Brief => Please copy out the records below word for word, from the very first line up to and including the line with "tap(428, 507)".

§

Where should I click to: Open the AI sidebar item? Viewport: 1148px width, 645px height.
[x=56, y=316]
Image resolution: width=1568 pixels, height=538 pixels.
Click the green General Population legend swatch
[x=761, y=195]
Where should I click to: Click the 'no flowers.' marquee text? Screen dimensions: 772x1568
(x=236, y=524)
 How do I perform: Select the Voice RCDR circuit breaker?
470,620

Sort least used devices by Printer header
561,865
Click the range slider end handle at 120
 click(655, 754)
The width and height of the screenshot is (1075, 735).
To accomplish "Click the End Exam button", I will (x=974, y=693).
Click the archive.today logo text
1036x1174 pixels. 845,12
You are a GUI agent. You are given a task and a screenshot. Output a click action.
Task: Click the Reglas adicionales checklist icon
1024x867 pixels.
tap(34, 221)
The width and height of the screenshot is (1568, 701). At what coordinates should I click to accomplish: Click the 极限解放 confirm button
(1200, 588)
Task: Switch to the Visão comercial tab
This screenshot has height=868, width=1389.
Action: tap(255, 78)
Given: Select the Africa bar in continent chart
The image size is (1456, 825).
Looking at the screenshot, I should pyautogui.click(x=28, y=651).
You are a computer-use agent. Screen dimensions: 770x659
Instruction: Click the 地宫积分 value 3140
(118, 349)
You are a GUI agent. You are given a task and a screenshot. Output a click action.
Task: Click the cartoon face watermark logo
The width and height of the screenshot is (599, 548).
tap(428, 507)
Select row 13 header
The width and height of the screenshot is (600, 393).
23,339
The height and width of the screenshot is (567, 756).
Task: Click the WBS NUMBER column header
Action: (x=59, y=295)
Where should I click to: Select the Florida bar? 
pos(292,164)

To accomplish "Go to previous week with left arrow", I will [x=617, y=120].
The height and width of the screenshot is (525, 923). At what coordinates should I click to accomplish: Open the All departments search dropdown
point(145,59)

§

Exercise result =>
Where should I click to: Open the AI sidebar item? Viewport: 1148px width, 645px height.
[x=56, y=316]
Image resolution: width=1568 pixels, height=538 pixels.
Click the green General Population legend swatch
[x=761, y=195]
Where should I click to: Click the 'no flowers.' marquee text? Screen dimensions: 772x1568
(x=236, y=524)
 How do I perform: Select the Voice RCDR circuit breaker?
470,620

Sort least used devices by Printer header
561,865
Click the range slider end handle at 120
 click(655, 754)
The width and height of the screenshot is (1075, 735).
To accomplish "Click the End Exam button", I will (x=974, y=693).
Click the archive.today logo text
1036x1174 pixels. 845,12
You are a GUI agent. You are given a task and a screenshot. Output a click action.
Task: Click the Reglas adicionales checklist icon
1024x867 pixels.
tap(34, 221)
The width and height of the screenshot is (1568, 701). At what coordinates should I click to accomplish: Click the 极限解放 confirm button
(1200, 588)
Task: Switch to the Visão comercial tab
This screenshot has height=868, width=1389.
Action: tap(255, 78)
Given: Select the Africa bar in continent chart
The image size is (1456, 825).
Looking at the screenshot, I should pyautogui.click(x=28, y=651).
You are a computer-use agent. Screen dimensions: 770x659
Instruction: Click the 地宫积分 value 3140
(118, 349)
You are a GUI agent. You are given a task and a screenshot. Output a click action.
Task: Click the cartoon face watermark logo
The width and height of the screenshot is (599, 548).
tap(428, 507)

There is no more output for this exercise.